**WHAT YOU HAVE TO DO:** Retype all of the entries precisely.

====== WORKING DATA

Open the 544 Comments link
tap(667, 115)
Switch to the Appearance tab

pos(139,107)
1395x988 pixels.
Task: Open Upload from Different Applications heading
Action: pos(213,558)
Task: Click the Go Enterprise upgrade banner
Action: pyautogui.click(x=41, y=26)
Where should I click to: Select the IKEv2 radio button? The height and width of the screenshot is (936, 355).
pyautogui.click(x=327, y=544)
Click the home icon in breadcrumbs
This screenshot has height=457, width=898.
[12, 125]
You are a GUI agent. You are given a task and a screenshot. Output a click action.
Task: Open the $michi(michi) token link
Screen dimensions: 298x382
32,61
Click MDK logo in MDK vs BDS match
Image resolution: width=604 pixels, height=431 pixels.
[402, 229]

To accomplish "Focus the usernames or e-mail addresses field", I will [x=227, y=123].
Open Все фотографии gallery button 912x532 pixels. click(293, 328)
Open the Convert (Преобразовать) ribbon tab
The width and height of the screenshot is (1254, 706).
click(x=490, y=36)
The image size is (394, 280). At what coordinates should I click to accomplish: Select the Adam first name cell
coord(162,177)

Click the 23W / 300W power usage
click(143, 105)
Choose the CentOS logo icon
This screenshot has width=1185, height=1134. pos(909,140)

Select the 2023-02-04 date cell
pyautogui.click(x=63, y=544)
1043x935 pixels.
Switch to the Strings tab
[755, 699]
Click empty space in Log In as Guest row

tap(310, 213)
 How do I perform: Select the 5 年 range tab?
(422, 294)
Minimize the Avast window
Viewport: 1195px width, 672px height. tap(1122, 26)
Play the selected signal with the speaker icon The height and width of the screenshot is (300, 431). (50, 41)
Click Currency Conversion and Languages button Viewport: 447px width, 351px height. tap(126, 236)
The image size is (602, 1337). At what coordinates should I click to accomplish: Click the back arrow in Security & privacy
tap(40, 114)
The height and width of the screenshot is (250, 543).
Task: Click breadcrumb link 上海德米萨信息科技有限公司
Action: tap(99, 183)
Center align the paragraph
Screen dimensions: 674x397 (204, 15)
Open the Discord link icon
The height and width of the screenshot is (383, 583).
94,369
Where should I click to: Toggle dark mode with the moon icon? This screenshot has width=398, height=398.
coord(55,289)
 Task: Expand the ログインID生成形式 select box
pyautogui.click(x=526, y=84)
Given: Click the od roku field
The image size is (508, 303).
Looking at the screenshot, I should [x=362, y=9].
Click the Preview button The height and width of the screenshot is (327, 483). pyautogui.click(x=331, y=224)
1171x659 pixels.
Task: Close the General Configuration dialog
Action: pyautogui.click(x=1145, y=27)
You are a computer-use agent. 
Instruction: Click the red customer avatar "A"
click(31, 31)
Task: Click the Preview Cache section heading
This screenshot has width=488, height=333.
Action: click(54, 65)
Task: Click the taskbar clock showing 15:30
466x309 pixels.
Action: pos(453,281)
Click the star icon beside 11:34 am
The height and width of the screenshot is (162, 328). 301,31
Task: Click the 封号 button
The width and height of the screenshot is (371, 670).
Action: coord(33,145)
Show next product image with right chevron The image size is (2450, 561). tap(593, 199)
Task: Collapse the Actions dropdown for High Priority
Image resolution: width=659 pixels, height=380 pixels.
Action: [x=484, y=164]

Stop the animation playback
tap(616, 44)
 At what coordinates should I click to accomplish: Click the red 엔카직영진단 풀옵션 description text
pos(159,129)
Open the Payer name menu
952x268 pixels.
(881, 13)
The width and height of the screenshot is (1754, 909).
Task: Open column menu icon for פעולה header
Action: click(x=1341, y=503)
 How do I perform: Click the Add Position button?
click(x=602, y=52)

============

**EXERCISE RESULT:**
Open the 544 Comments link
tap(667, 115)
Switch to the Appearance tab

pos(139,107)
1395x988 pixels.
Task: Open Upload from Different Applications heading
Action: pos(213,558)
Task: Click the Go Enterprise upgrade banner
Action: pyautogui.click(x=41, y=26)
Where should I click to: Select the IKEv2 radio button? The height and width of the screenshot is (936, 355).
pyautogui.click(x=327, y=544)
Click the home icon in breadcrumbs
This screenshot has height=457, width=898.
[12, 125]
You are a GUI agent. You are given a task and a screenshot. Output a click action.
Task: Open the $michi(michi) token link
Screen dimensions: 298x382
32,61
Click MDK logo in MDK vs BDS match
Image resolution: width=604 pixels, height=431 pixels.
[402, 229]

To accomplish "Focus the usernames or e-mail addresses field", I will [x=227, y=123].
Open Все фотографии gallery button 912x532 pixels. click(293, 328)
Open the Convert (Преобразовать) ribbon tab
The width and height of the screenshot is (1254, 706).
click(x=490, y=36)
The image size is (394, 280). At what coordinates should I click to accomplish: Select the Adam first name cell
coord(162,177)

Click the 23W / 300W power usage
click(143, 105)
Choose the CentOS logo icon
This screenshot has width=1185, height=1134. pos(909,140)

Select the 2023-02-04 date cell
pyautogui.click(x=63, y=544)
1043x935 pixels.
Switch to the Strings tab
[755, 699]
Click empty space in Log In as Guest row

tap(310, 213)
 How do I perform: Select the 5 年 range tab?
(422, 294)
Minimize the Avast window
Viewport: 1195px width, 672px height. tap(1122, 26)
Play the selected signal with the speaker icon The height and width of the screenshot is (300, 431). (50, 41)
Click Currency Conversion and Languages button Viewport: 447px width, 351px height. tap(126, 236)
The image size is (602, 1337). At what coordinates should I click to accomplish: Click the back arrow in Security & privacy
tap(40, 114)
The height and width of the screenshot is (250, 543).
Task: Click breadcrumb link 上海德米萨信息科技有限公司
Action: tap(99, 183)
Center align the paragraph
Screen dimensions: 674x397 (204, 15)
Open the Discord link icon
The height and width of the screenshot is (383, 583).
94,369
Where should I click to: Toggle dark mode with the moon icon? This screenshot has width=398, height=398.
coord(55,289)
 Task: Expand the ログインID生成形式 select box
pyautogui.click(x=526, y=84)
Given: Click the od roku field
The image size is (508, 303).
Looking at the screenshot, I should [x=362, y=9].
Click the Preview button The height and width of the screenshot is (327, 483). pyautogui.click(x=331, y=224)
1171x659 pixels.
Task: Close the General Configuration dialog
Action: pyautogui.click(x=1145, y=27)
You are a computer-use agent. 
Instruction: Click the red customer avatar "A"
click(31, 31)
Task: Click the Preview Cache section heading
This screenshot has width=488, height=333.
Action: click(54, 65)
Task: Click the taskbar clock showing 15:30
466x309 pixels.
Action: pos(453,281)
Click the star icon beside 11:34 am
The height and width of the screenshot is (162, 328). 301,31
Task: Click the 封号 button
The width and height of the screenshot is (371, 670).
Action: coord(33,145)
Show next product image with right chevron The image size is (2450, 561). tap(593, 199)
Task: Collapse the Actions dropdown for High Priority
Image resolution: width=659 pixels, height=380 pixels.
Action: [x=484, y=164]

Stop the animation playback
tap(616, 44)
 At what coordinates should I click to accomplish: Click the red 엔카직영진단 풀옵션 description text
pos(159,129)
Open the Payer name menu
952x268 pixels.
(881, 13)
The width and height of the screenshot is (1754, 909).
Task: Open column menu icon for פעולה header
Action: click(x=1341, y=503)
 How do I perform: Click the Add Position button?
click(x=602, y=52)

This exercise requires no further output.